Screenshot 2025-12-24 at 15-26-32 LocalAI - Agent Jobs

🧠 Smart Memory Reclaimer: Auto-Optimize GPU Resources

We’ve introduced a new Memory Reclaimer that monitors system memory usage and automatically frees up GPU/VRAM when needed.

Screenshot 2025-12-24 at 15-25-30 LocalAI API - 8b3e0eb (8b3e0ebf8aab4071ef7721121f04081c32a5c9da)

Tracks memory consumption across all backends.
When usage exceeds a configured threshold, it evicts the least recently used (LRU) models.
Prevents out-of-memory crashes and keeps your system stable during high load.

This is a step toward adaptive resource management, future versions will expand this with more advanced policies and giving more control.

🔁 LRU Model Eviction: Intelligent Model Management

Building on the new reclaimer, LocalAI now supports LRU (Least Recently Used) eviction for loaded models.

Screenshot 2025-12-24 at 15-27-24 LocalAI - Settings

Set a maximum number of models to keep in memory (e.g., limit to 3).
When a new model is loaded and the limit is reached, the oldest unused model is automatically unloaded.
Fully compatible with single_active_backend mode (now defaults to LRU=1 for backward compatibility).

💡 Ideal for servers with limited VRAM or when running multiple models in parallel.

🖥️ UI & UX Polish

Fixed navbar ordering and login icon — clearer navigation and better visual flow.
Prevented tool call overflow in chat view — no more clipped or misaligned content.
Uniformed link paths (e.g., /browse/ instead of browse) for consistency.
Fixed model selection toggle — header updates correctly when switching models.
Consistent button styling — uniform colors, hover effects, and accessibility.

📦 Backward Compatibility & Architecture

Dropped x86_64 Mac support: no longer maintained in GitHub Actions; ARM64 (M1/M2/M3/M4) is now the recommended architecture.
Updated data storage path from /usr/share to /var/lib: follows Linux conventions for mutable data.
Added CUDA 13 support: now available in Docker images and L4T builds.
New VibeVoice TTS backend real-time text-to-speech with voice cloning support.
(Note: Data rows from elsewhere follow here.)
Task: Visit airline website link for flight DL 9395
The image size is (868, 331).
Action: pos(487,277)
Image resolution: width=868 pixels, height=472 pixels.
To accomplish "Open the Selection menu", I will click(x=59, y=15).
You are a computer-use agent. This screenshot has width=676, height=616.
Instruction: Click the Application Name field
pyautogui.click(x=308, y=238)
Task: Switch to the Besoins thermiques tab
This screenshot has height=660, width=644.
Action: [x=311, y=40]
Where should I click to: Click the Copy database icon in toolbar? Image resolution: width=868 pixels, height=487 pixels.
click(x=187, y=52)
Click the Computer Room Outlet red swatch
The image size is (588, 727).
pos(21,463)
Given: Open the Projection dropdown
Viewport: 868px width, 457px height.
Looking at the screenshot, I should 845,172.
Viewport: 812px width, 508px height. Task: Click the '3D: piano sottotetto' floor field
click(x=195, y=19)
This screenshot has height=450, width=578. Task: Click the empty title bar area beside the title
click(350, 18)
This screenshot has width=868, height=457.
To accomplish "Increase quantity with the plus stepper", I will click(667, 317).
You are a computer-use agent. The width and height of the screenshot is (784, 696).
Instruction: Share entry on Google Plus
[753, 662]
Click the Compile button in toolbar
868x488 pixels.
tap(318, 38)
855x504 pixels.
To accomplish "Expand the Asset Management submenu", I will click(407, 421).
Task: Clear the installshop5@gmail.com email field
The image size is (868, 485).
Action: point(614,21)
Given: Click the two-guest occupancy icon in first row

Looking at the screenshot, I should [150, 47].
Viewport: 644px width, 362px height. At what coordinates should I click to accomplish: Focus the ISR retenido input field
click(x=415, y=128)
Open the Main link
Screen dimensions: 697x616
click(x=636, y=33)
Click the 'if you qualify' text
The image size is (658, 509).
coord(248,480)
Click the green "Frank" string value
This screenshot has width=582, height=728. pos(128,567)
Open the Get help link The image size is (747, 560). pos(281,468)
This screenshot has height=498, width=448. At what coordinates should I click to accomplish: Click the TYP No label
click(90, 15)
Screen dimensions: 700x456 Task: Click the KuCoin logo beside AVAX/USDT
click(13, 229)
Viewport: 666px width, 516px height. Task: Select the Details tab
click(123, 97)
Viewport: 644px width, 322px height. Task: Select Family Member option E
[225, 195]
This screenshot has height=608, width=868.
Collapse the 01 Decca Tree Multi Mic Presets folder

You can install it from the model gallery!
StableDiffusion-GGML now supports LoRA: expand your image-generation capabilities.

🛠️ Fixes & Improvements

Issue: After v3.8.0, /readyz and /healthz endpoints required authentication, breaking Docker health checks and monitoring tools
Issue: Fixed crashes when importing models from Hugging Face URLs with subfolders (e.g., huggingface://user/model/GGUF/model.gguf).

🚀 The Complete Local Stack for Privacy-First AI

❤️ Thank You

LocalAI is a true FOSS movement — built by contributors, powered by community.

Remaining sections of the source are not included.